== Pixel coordinate grounding data ==
☆ ☆ ☆ ☆ ☆

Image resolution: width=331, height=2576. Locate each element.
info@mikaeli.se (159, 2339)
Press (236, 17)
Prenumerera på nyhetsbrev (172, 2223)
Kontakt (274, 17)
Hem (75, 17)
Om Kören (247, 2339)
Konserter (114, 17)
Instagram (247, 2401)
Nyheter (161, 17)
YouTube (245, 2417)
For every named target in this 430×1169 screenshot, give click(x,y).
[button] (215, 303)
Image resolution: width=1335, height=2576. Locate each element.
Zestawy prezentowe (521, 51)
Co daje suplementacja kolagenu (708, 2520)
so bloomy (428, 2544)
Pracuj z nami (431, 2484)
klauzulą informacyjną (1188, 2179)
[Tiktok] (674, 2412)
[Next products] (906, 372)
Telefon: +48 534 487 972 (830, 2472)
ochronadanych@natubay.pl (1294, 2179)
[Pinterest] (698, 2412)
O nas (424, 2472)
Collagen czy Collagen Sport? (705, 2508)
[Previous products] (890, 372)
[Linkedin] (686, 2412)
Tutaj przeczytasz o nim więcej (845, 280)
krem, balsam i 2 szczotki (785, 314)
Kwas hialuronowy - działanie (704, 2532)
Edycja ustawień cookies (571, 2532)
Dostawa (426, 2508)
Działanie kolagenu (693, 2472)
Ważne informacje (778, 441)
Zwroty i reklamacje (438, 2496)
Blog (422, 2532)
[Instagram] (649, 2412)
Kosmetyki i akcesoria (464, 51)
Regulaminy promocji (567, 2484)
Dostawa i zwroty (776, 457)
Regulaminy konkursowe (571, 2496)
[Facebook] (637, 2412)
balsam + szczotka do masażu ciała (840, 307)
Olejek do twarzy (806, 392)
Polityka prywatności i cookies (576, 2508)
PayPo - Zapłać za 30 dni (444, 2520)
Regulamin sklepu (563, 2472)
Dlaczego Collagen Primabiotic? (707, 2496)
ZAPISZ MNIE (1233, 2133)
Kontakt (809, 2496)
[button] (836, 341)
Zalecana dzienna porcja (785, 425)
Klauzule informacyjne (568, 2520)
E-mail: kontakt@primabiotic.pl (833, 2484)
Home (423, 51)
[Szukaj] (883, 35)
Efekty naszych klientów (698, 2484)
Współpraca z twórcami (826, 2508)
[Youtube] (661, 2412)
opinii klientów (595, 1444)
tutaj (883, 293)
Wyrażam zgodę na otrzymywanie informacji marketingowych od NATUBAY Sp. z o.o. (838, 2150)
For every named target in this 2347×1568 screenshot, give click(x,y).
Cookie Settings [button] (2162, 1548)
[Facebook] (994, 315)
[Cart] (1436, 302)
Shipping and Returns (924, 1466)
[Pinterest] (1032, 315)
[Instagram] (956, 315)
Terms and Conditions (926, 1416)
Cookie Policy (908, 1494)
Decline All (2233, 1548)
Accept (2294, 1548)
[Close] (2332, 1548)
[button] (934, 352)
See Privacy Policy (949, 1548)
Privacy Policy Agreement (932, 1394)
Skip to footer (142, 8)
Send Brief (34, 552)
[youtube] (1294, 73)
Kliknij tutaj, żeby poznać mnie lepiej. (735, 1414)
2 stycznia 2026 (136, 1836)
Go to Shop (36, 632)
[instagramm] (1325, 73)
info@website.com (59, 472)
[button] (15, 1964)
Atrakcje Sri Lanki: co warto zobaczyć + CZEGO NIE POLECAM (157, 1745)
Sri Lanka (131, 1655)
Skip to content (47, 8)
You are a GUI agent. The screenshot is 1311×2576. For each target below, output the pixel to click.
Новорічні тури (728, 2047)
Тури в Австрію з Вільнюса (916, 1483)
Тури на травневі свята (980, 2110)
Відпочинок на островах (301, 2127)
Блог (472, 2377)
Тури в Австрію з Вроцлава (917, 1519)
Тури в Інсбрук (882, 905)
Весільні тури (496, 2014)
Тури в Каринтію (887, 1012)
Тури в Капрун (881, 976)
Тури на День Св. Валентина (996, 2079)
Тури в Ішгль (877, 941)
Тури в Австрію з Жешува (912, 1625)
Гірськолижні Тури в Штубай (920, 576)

☆ ☆ ☆ ☆ ☆

Could you restate word for word the lines above, from the one that contains "Edycja ustawień cookies (571, 2532)" through the one that contains "balsam + szczotka do masażu ciała (840, 307)", and no others?

Edycja ustawień cookies (571, 2532)
Dostawa (426, 2508)
Działanie kolagenu (693, 2472)
Ważne informacje (778, 441)
Zwroty i reklamacje (438, 2496)
Blog (422, 2532)
[Instagram] (649, 2412)
Kosmetyki i akcesoria (464, 51)
Regulaminy promocji (567, 2484)
Dostawa i zwroty (776, 457)
Regulaminy konkursowe (571, 2496)
[Facebook] (637, 2412)
balsam + szczotka do masażu ciała (840, 307)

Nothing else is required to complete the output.